For each record below, give an exact transcription.

Records from a dataset

┌──

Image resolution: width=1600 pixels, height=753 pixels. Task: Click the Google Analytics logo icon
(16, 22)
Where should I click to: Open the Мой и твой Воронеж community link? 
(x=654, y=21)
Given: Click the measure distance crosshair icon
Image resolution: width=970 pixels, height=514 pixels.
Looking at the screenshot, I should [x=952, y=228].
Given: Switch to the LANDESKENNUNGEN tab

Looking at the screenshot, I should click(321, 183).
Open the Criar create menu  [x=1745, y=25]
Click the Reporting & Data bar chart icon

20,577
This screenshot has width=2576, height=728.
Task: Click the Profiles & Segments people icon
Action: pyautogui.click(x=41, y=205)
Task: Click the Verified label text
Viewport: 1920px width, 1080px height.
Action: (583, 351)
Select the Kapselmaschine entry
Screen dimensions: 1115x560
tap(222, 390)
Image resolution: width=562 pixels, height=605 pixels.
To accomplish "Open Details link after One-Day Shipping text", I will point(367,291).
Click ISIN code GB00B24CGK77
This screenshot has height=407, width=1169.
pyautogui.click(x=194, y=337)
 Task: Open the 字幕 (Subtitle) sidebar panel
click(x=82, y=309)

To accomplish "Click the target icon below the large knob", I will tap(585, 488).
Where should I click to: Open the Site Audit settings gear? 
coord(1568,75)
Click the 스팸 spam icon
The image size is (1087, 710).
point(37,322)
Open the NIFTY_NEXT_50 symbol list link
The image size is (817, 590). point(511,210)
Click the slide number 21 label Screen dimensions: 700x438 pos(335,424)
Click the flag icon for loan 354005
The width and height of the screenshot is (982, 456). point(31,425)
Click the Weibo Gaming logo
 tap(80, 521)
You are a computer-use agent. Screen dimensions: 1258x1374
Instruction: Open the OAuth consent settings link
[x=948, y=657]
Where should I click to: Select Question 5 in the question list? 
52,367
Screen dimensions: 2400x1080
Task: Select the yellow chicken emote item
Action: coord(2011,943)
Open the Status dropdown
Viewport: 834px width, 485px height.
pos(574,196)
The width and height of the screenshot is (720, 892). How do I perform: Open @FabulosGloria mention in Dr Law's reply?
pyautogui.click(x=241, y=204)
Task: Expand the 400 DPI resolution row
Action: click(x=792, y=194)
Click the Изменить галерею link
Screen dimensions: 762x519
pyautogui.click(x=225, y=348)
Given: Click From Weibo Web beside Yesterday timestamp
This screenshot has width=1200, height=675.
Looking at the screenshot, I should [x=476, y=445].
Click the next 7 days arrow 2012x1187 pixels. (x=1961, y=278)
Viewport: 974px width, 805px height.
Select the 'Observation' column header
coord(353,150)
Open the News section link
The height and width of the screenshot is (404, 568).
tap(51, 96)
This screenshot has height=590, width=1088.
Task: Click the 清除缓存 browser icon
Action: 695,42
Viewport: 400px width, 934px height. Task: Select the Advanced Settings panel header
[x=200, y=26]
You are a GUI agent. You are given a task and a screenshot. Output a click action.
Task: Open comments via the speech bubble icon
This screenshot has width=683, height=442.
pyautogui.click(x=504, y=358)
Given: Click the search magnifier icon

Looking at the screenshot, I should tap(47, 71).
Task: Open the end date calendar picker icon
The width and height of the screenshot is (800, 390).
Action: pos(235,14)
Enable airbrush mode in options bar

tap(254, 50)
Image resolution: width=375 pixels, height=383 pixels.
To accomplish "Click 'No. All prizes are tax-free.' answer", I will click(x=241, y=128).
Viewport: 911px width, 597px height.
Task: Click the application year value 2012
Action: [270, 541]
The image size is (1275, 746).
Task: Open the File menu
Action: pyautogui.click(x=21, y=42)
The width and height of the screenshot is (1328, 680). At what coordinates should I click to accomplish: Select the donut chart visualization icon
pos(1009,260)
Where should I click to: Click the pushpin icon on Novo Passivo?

└──

## Answer for the task
Image resolution: width=1600 pixels, height=753 pixels. Task: Click the Google Analytics logo icon
(16, 22)
Where should I click to: Open the Мой и твой Воронеж community link? 
(x=654, y=21)
Given: Click the measure distance crosshair icon
Image resolution: width=970 pixels, height=514 pixels.
Looking at the screenshot, I should [x=952, y=228].
Given: Switch to the LANDESKENNUNGEN tab

Looking at the screenshot, I should click(321, 183).
Open the Criar create menu  [x=1745, y=25]
Click the Reporting & Data bar chart icon

20,577
This screenshot has width=2576, height=728.
Task: Click the Profiles & Segments people icon
Action: pyautogui.click(x=41, y=205)
Task: Click the Verified label text
Viewport: 1920px width, 1080px height.
Action: (583, 351)
Select the Kapselmaschine entry
Screen dimensions: 1115x560
tap(222, 390)
Image resolution: width=562 pixels, height=605 pixels.
To accomplish "Open Details link after One-Day Shipping text", I will point(367,291).
Click ISIN code GB00B24CGK77
This screenshot has height=407, width=1169.
pyautogui.click(x=194, y=337)
 Task: Open the 字幕 (Subtitle) sidebar panel
click(x=82, y=309)

To accomplish "Click the target icon below the large knob", I will tap(585, 488).
Where should I click to: Open the Site Audit settings gear? 
coord(1568,75)
Click the 스팸 spam icon
The image size is (1087, 710).
point(37,322)
Open the NIFTY_NEXT_50 symbol list link
The image size is (817, 590). point(511,210)
Click the slide number 21 label Screen dimensions: 700x438 pos(335,424)
Click the flag icon for loan 354005
The width and height of the screenshot is (982, 456). point(31,425)
Click the Weibo Gaming logo
 tap(80, 521)
You are a computer-use agent. Screen dimensions: 1258x1374
Instruction: Open the OAuth consent settings link
[x=948, y=657]
Where should I click to: Select Question 5 in the question list? 
52,367
Screen dimensions: 2400x1080
Task: Select the yellow chicken emote item
Action: coord(2011,943)
Open the Status dropdown
Viewport: 834px width, 485px height.
pos(574,196)
The width and height of the screenshot is (720, 892). How do I perform: Open @FabulosGloria mention in Dr Law's reply?
pyautogui.click(x=241, y=204)
Task: Expand the 400 DPI resolution row
Action: click(x=792, y=194)
Click the Изменить галерею link
Screen dimensions: 762x519
pyautogui.click(x=225, y=348)
Given: Click From Weibo Web beside Yesterday timestamp
This screenshot has width=1200, height=675.
Looking at the screenshot, I should [x=476, y=445].
Click the next 7 days arrow 2012x1187 pixels. (x=1961, y=278)
Viewport: 974px width, 805px height.
Select the 'Observation' column header
coord(353,150)
Open the News section link
The height and width of the screenshot is (404, 568).
tap(51, 96)
This screenshot has height=590, width=1088.
Task: Click the 清除缓存 browser icon
Action: 695,42
Viewport: 400px width, 934px height. Task: Select the Advanced Settings panel header
[x=200, y=26]
You are a GUI agent. You are given a task and a screenshot. Output a click action.
Task: Open comments via the speech bubble icon
This screenshot has width=683, height=442.
pyautogui.click(x=504, y=358)
Given: Click the search magnifier icon

Looking at the screenshot, I should tap(47, 71).
Task: Open the end date calendar picker icon
The width and height of the screenshot is (800, 390).
Action: pos(235,14)
Enable airbrush mode in options bar

tap(254, 50)
Image resolution: width=375 pixels, height=383 pixels.
To accomplish "Click 'No. All prizes are tax-free.' answer", I will click(x=241, y=128).
Viewport: 911px width, 597px height.
Task: Click the application year value 2012
Action: [270, 541]
The image size is (1275, 746).
Task: Open the File menu
Action: pyautogui.click(x=21, y=42)
The width and height of the screenshot is (1328, 680). At what coordinates should I click to accomplish: Select the donut chart visualization icon
pos(1009,260)
Where should I click to: Click the pushpin icon on Novo Passivo?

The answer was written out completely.